This yields https://openqa.opensuse.org/minion/jobs?id=350617 with "Job group 'Development Tumbleweed / Development' matches \$exclude_group_regex '(Development|Open Build Service|Others)./.(Kernel|Development|Staging|MicroOS)', skipping investigation\n". Also nice, as expected.
Next test in a valid job group that is not ignored:
openqa_clone_job_o3 --skip-chained-deps 1503691 INCLUDE_MODULES=isosize ISO_MAXSIZE=42 TEST=okurz_poo80830 _GROUP_ID=24 BUILD= _SKIP_POST_FAIL_HOOKS=1
Created job #1509705: opensuse-Tumbleweed-NET-aarch64-Build20201211-textmode@aarch64 -> https://openqa.opensuse.org/t1509705
where group id "24" is openQA with the minion details https://openqa.opensuse.org/minion/jobs?id=350618 "hook_result" => "{\n \"id\" : 101174\n}\n"
which is the comment id within https://openqa.opensuse.org/tests/1509705#comment-101174 with
Automatic investigation jobs:
okurz_poo80830:investigate:retry: No last good recorded, skipping regression investigation jobs
also nice. I have deleted the latest job again for cleanup so that it does not pollute the job group.

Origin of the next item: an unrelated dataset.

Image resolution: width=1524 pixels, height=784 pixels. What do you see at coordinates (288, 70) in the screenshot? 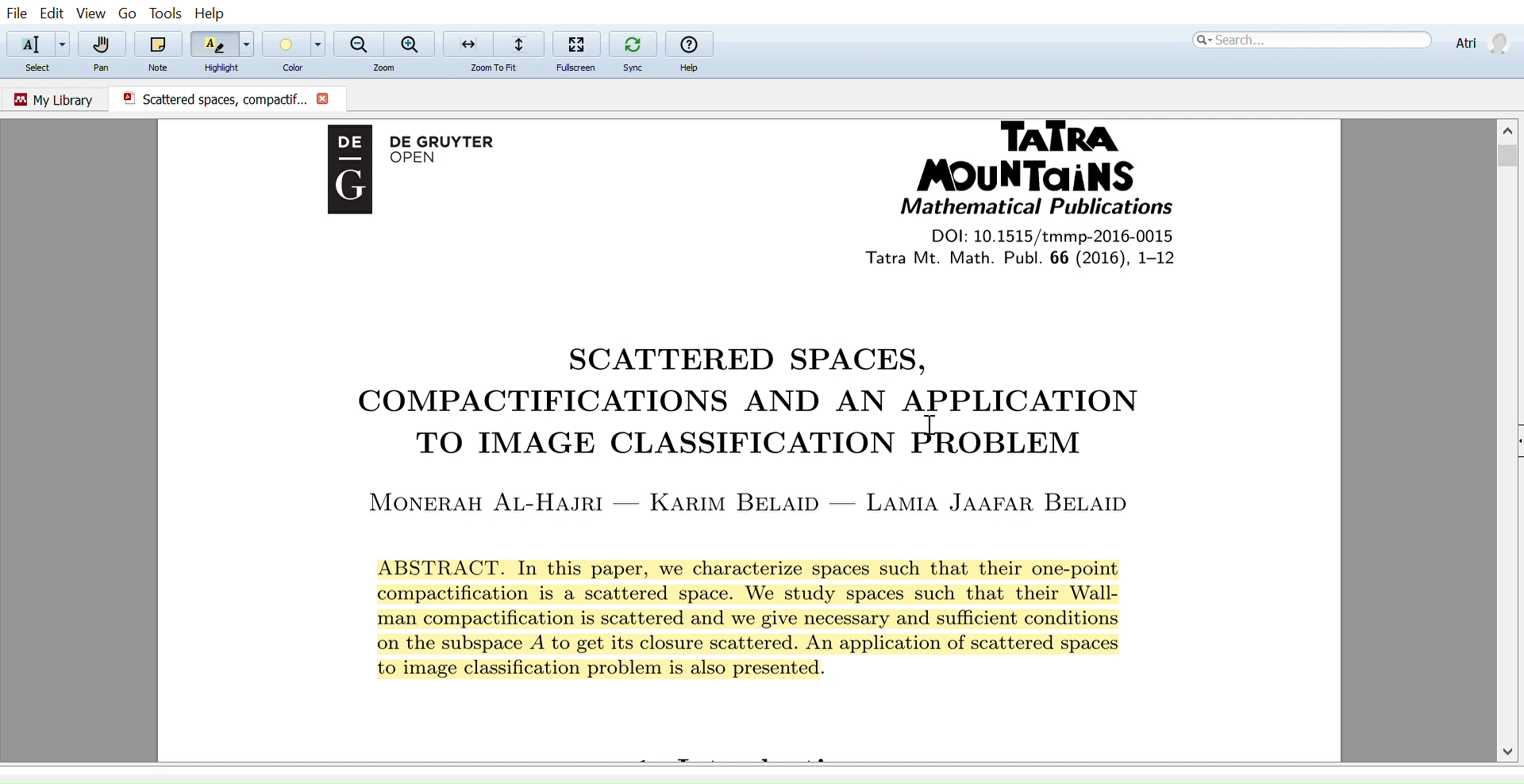
I see `Color` at bounding box center [288, 70].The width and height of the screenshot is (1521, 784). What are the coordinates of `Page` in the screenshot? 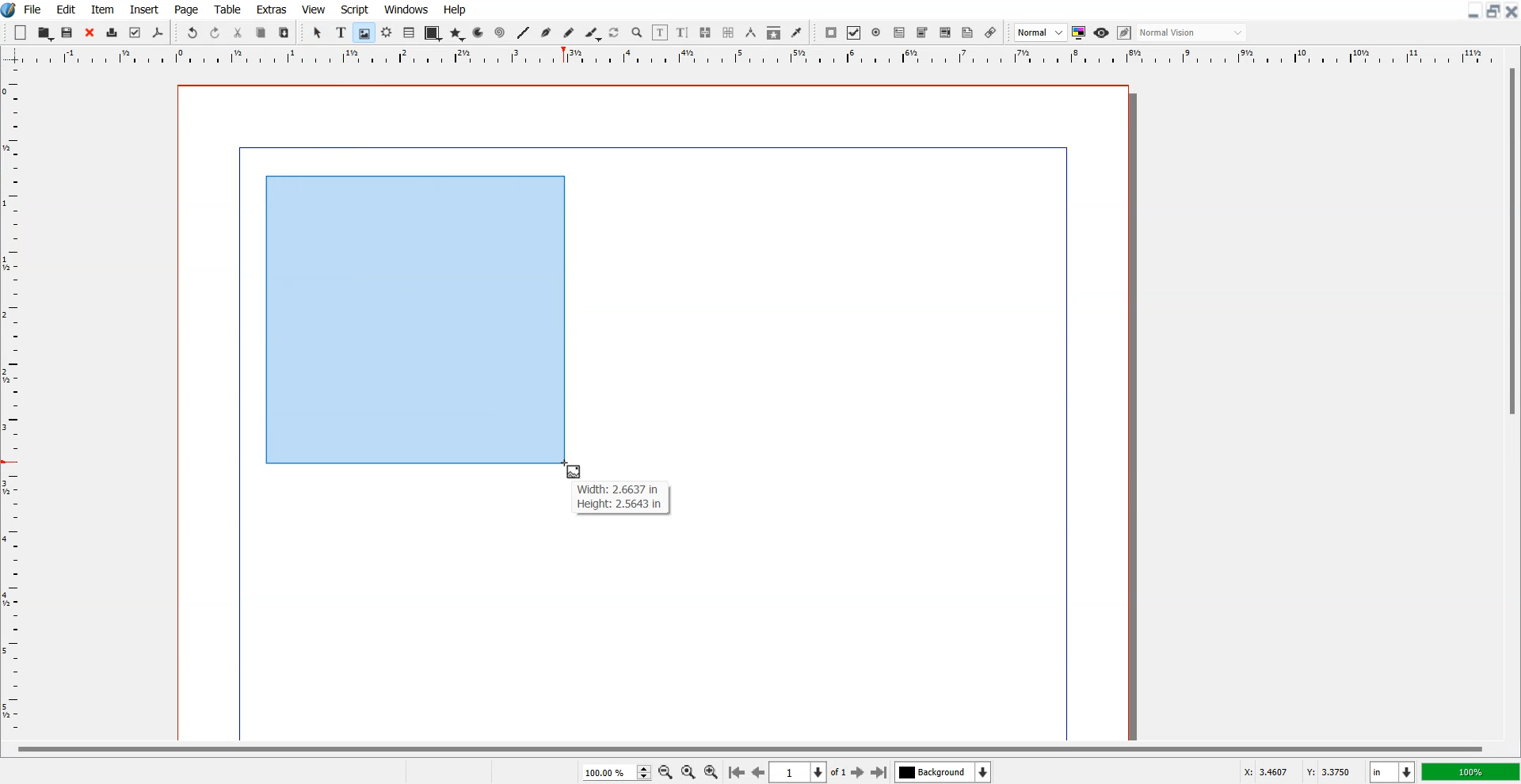 It's located at (188, 9).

I am not yet fully convinced this works all stable so I want to monitor the situation further.
TODO:
- Monitor after some days if jobs are also triggered for example in Tumbleweed aarch64, e.g. https://openqa.opensuse.org/tests/latest?arch=aarch64&distri=opensuse&flavor=DVD&machine=aarch64&test=desktopapps-documentation-x11&version=Tumbleweed
- With the SQL query on o3
select jobs.id, result_dir,t_finished from comments,jobs,users where comments.user_id = users.id and comments.job_id = jobs.id and nickname ~ 'geekotest' and text ~ 'Automatic investigation jobs' order by id DESC limit 10;
check if new comments are posted
Updated by okurz about 4 years ago
And now I see in o3 system journal:
Dec 16 12:42:05 ariel openqa-gru[1784]: /opt/os-autoinst-scripts/openqa-investigate: line 27: /usr/bin/openqa-clone-job: Permission denied
Dec 16 12:42:06 ariel openqa-gru[1784]: ERROR: 404 - Not Found
I thought I had apparmor covered :D
logprof suggested the following changes:
--- /etc/apparmor.d/usr.share.openqa.script.openqa 2020-12-15 19:50:56.466691761 +0000
+++ /tmp/tmpxwssfplu 2020-12-16 12:45:02.175185619 +0000
@@ -1,4 +1,4 @@
-# Last Modified: Tue Dec 15 19:50:56 2020
+# Last Modified: Wed Dec 16 12:45:02 2020
#include <tunables/global>
# ------------------------------------------------------------------
@@ -42,6 +42,7 @@
/usr/bin/mktemp rix,
/usr/bin/openqa-cli rix,
/usr/bin/perl ix,
+ /usr/bin/perl ix,
/usr/bin/rm rix,
/usr/bin/rsync mrix,
/usr/bin/ssh rcx,
@@ -61,6 +62,8 @@
/usr/share/openqa/script/client rix,
/usr/share/openqa/script/openqa r,
/usr/share/openqa/script/openqa-cli px,
+ /usr/share/openqa/script/openqa-clone-job mrix,
+ /usr/share/openqa/script/openqa-clone-job r,
/usr/share/openqa/templates/ r,
/usr/share/openqa/templates/** r,
/var/lib/openqa/.config/openqa/client.conf r,
= Changed Local Profiles =
The following local profiles were changed. Would you like to save them?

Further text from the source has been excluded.